§ TASK DESCRIPTION: Each entry should be written out once more, exactly as given below.

+---+

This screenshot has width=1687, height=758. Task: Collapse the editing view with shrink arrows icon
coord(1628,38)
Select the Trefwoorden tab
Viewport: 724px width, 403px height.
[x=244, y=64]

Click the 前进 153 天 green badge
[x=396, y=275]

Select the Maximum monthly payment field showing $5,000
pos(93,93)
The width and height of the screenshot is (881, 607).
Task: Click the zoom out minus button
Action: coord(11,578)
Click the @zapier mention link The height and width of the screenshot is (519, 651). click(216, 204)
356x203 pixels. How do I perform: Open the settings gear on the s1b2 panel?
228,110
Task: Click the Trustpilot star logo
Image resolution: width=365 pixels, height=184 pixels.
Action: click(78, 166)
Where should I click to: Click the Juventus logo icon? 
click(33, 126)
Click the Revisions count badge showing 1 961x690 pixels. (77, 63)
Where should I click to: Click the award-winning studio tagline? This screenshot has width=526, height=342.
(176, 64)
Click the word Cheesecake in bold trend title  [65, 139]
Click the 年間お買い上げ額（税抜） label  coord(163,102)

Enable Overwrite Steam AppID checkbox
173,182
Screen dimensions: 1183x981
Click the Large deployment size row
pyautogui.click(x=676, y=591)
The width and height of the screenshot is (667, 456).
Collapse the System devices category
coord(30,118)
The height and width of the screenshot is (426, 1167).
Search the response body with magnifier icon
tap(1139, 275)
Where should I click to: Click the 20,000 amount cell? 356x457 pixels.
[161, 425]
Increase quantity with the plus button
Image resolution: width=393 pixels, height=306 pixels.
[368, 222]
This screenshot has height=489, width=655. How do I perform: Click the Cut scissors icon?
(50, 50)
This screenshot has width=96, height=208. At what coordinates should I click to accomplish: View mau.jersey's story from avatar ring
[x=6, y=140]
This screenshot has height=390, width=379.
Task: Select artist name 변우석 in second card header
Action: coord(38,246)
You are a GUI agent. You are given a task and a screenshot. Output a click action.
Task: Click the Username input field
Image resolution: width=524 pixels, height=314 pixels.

+---+

§ SOLUTION:
This screenshot has width=1687, height=758. Task: Collapse the editing view with shrink arrows icon
coord(1628,38)
Select the Trefwoorden tab
Viewport: 724px width, 403px height.
[x=244, y=64]

Click the 前进 153 天 green badge
[x=396, y=275]

Select the Maximum monthly payment field showing $5,000
pos(93,93)
The width and height of the screenshot is (881, 607).
Task: Click the zoom out minus button
Action: coord(11,578)
Click the @zapier mention link The height and width of the screenshot is (519, 651). click(216, 204)
356x203 pixels. How do I perform: Open the settings gear on the s1b2 panel?
228,110
Task: Click the Trustpilot star logo
Image resolution: width=365 pixels, height=184 pixels.
Action: click(78, 166)
Where should I click to: Click the Juventus logo icon? 
click(33, 126)
Click the Revisions count badge showing 1 961x690 pixels. (77, 63)
Where should I click to: Click the award-winning studio tagline? This screenshot has width=526, height=342.
(176, 64)
Click the word Cheesecake in bold trend title  [65, 139]
Click the 年間お買い上げ額（税抜） label  coord(163,102)

Enable Overwrite Steam AppID checkbox
173,182
Screen dimensions: 1183x981
Click the Large deployment size row
pyautogui.click(x=676, y=591)
The width and height of the screenshot is (667, 456).
Collapse the System devices category
coord(30,118)
The height and width of the screenshot is (426, 1167).
Search the response body with magnifier icon
tap(1139, 275)
Where should I click to: Click the 20,000 amount cell? 356x457 pixels.
[161, 425]
Increase quantity with the plus button
Image resolution: width=393 pixels, height=306 pixels.
[368, 222]
This screenshot has height=489, width=655. How do I perform: Click the Cut scissors icon?
(50, 50)
This screenshot has width=96, height=208. At what coordinates should I click to accomplish: View mau.jersey's story from avatar ring
[x=6, y=140]
This screenshot has height=390, width=379.
Task: Select artist name 변우석 in second card header
Action: coord(38,246)
You are a GUI agent. You are given a task and a screenshot. Output a click action.
Task: Click the Username input field
Image resolution: width=524 pixels, height=314 pixels.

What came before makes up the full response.